Pixel coordinate grounding data
________________________________________
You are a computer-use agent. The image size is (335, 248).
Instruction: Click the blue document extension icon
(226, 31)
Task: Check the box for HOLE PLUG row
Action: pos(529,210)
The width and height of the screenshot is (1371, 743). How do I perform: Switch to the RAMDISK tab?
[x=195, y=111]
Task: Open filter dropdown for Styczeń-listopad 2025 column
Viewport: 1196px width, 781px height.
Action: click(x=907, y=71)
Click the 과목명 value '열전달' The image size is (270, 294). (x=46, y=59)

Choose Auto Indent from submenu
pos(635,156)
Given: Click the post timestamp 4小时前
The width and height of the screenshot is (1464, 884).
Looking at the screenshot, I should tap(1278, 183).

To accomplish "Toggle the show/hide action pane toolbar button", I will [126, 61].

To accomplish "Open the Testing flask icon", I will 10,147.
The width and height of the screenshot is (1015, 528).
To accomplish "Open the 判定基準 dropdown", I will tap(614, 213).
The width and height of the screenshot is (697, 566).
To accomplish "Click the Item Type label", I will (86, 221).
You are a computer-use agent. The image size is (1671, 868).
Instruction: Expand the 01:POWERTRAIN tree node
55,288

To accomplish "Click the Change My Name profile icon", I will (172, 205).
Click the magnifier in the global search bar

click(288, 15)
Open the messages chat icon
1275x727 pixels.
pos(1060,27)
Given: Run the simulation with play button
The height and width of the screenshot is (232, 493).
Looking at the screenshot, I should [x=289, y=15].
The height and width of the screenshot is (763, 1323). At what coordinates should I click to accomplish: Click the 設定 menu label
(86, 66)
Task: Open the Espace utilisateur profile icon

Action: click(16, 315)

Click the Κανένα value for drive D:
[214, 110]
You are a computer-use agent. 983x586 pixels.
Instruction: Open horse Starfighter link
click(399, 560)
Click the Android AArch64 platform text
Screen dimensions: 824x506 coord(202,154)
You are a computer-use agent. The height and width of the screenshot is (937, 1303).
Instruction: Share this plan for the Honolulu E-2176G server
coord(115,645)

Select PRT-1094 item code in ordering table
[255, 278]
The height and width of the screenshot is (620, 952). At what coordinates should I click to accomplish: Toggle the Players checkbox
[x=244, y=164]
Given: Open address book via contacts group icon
________________________________________
▶ _Problem to solve_
Will you return exactly the lines above from the one with "Instruction: Click the" down to the one with "The width and height of the screenshot is (1015, 528).", counting both as part of the range?

▶ _Your response_
Instruction: Click the blue document extension icon
(226, 31)
Task: Check the box for HOLE PLUG row
Action: pos(529,210)
The width and height of the screenshot is (1371, 743). How do I perform: Switch to the RAMDISK tab?
[x=195, y=111]
Task: Open filter dropdown for Styczeń-listopad 2025 column
Viewport: 1196px width, 781px height.
Action: click(x=907, y=71)
Click the 과목명 value '열전달' The image size is (270, 294). (x=46, y=59)

Choose Auto Indent from submenu
pos(635,156)
Given: Click the post timestamp 4小时前
The width and height of the screenshot is (1464, 884).
Looking at the screenshot, I should tap(1278, 183).

To accomplish "Toggle the show/hide action pane toolbar button", I will [126, 61].

To accomplish "Open the Testing flask icon", I will 10,147.
The width and height of the screenshot is (1015, 528).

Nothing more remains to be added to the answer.